Una explosión. ¡Dios mío, era tan fácil, tan fácil! Volaba hacia ellos, no había que apresurarse, ya lo tenía en la mira: ¡Dios mío, haz que acierte! Un tiro, y Tomás, atónito, sin querer admitir que realmente había sido víctima de aquella desgracia, vio al urogallo proseguir tranquilamente su vuelo. Aquella contradicción entre su voluntad concentrada, el conjuro y el hecho ocurrido le dejó completamente anonadado. Porque la verdad es que, igual que aquella vez, estaba convencido de que existía como una relación entre él y el animal y que el acto de apuntar era superfluo, como si fuera la consecuencia de una gracia particular.

Muy cerca de él cayeron dos jóvenes urogallos, abatidos por el doble disparo de Romualdo. Los dos estaban solamente heridos: hay un tipo de herida que paraliza al animal y no le deja ni volar ni correr, pero su vida sigue, intacta. Tomás los levantó y ellos movieron el cuello en todas direcciones. Sentía que tenía la obligación de cumplir con aquel deber, puesto que no había sabido cumplir con el otro. Los cogió por las patas y golpeó sus cabecitas con la culata del fusil, pero fue en vano, pues se quejaban con un agudo cacareo. Un áspero placer, como para descargar la rabia, y al mismo tiempo un sentimiento de vergüenza, que no obstante quedaba atenuado por la idea de que había que hacerlo así. Dejó el fusil apoyado en un árbol, y, tomando impulso, con todas sus fuerzas, empezó a golpearlos contra el tronco de un pino joven. ¿No os basta? ¡Bien, pues aquí va otra! Hasta que abrieron los picos y dejaron caer gotas de sangre.

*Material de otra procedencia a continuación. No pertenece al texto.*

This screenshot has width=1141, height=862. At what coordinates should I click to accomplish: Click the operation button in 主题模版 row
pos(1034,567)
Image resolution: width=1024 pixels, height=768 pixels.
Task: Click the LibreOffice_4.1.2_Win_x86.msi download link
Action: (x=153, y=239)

– Ahora vamos a descansar. Comeremos algo, porque mi estómago se queja. El sol ya está alto.

Se sentaron en unas matas y comieron pan con queso que Romualdo había sacado de su bolsa. Tomás nunca se había sentado como hoy, junto a ellos, pero los sentía súbitamente ajenos, como separados de él por una barrera. Ellos habitaban un país en el que él no podía entrar. Incluso Víctor, el tontorrón de Víctor, había disparado y acertado. Había en ellos algo distinto, que él no poseía. ¡Pero si él sabía acercarse a los animales y más de una vez lo habían elogiado por ello! Le parecía un misterio que Víctor, con su extraño aspecto desgarbado, supiera y él no. Una serena claridad resplandecía en lo alto, los vapores del pantano aturdían, las lagartijas correteaban sobre sus secos islotes entre líquenes. Simulaba tomar el sol dormitando, pero en su interior la tristeza hacía rodar pesadas y frías bolas.

– ¿Por qué no disparas, Tomás?

No podía. Sabía que no haría más que aumentar las dimensiones de su fracaso. ¡Vaya día! Pronto terminarían, una colina calva aparecía ante ellos, desde allí arrancaba el camino circular que conducía a Borkuny, y ya estaban cerca. Esta vez, Víctor falló, no así Romualdo. Pero, cuando, al llegar a terreno seco, vio levantarse un vuelo, no pudo contenerse; le pareció que le había sido reservada para el final una compensación, y que no había merecido aquel rechazo.

Romualdo observaba con interés su escopeta humeante y el vuelo del urogallo.

– Hoy no has tenido suerte, a veces ocurre.

Sus palabras no reproducían la situación en su totalidad. Tomás se odiaba a sí mismo, porque había decepcionado a Romualdo.